In [1]:
#!pip install transformers[sentencepiece] datasets sacrebleu rouge_score py7zr -q

In [2]:
#!pip install --upgrade accelerate
#!pip install transformers accelerate

In [4]:
import torch
from transformers import pipeline, set_seed, AutoModelForSeq2SeqLM, AutoTokenizer
from datasets import load_dataset, load_from_disk, load_metric
import matplotlib.pyplot as plt
import pandas as pd
import nltk
from nltk.tokenize import sent_tokenize
from tqdm import tqdm

nltk.download("punkt")

[nltk_data] Downloading package punkt to
[nltk_data]     C:\Users\adiya\AppData\Roaming\nltk_data...
[nltk_data]   Package punkt is already up-to-date!


True

In [5]:
device = "cuda" if torch.cuda.is_available() else "cpu"

In [6]:
device

'cpu'

In [7]:
from transformers import AutoModelForSeq2SeqLM, AutoTokenizer

model_ckpt = "google/pegasus-cnn_dailymail"
tokenizer = AutoTokenizer.from_pretrained(model_ckpt)
model_pegasus = AutoModelForSeq2SeqLM.from_pretrained(model_ckpt)

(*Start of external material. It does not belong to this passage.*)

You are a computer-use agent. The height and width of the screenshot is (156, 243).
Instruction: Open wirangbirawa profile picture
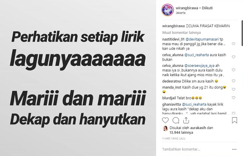click(x=167, y=10)
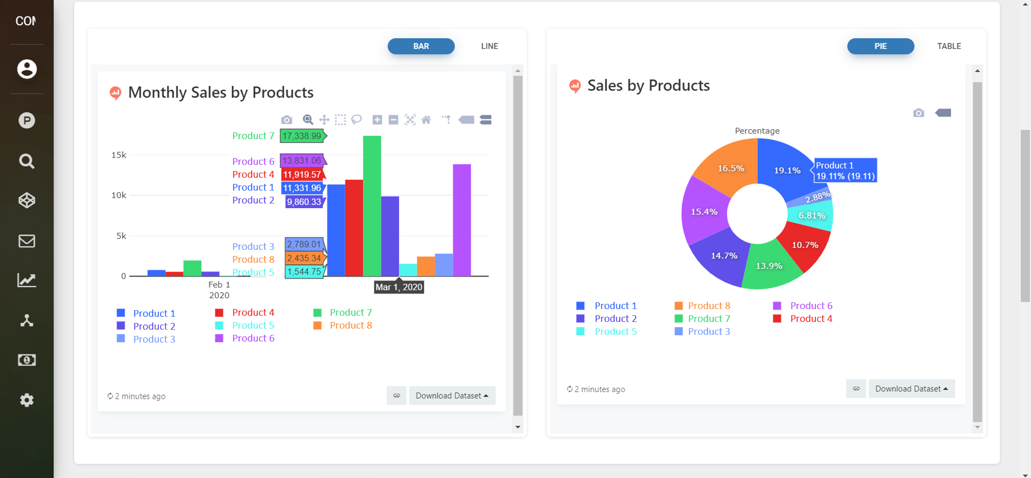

Some weights of PegasusForConditionalGeneration were not initialized from the model checkpoint at google/pegasus-cnn_dailymail and are newly initialized: ['model.decoder.embed_positions.weight', 'model.encoder.embed_positions.weight']
You should probably TRAIN this model on a down-stream task to be able to use it for predictions and inference.


In [8]:
data_files = {"train": "samsum-train.csv", "test": "samsum-test.csv", 'validation': 'samsum-validation.csv'}
dataset_samsum = load_dataset("summarizer-data", data_files=data_files)
dataset_samsum

DatasetDict({
    train: Dataset({
        features: ['id', 'dialogue', 'summary'],
        num_rows: 14732
    })
    test: Dataset({
        features: ['id', 'dialogue', 'summary'],
        num_rows: 819
    })
    validation: Dataset({
        features: ['id', 'dialogue', 'summary'],
        num_rows: 818
    })
})

In [9]:
split_lengths = [len(dataset_samsum[split]) for split in dataset_samsum]

print(f"Split lengths: {split_lengths}")
print(f"Features: {dataset_samsum['train'].column_names}")
print("\nDialogue:")

print(dataset_samsum["test"][1]["dialogue"])

print("\nSummary:")

print(dataset_samsum['test'][1]["summary"])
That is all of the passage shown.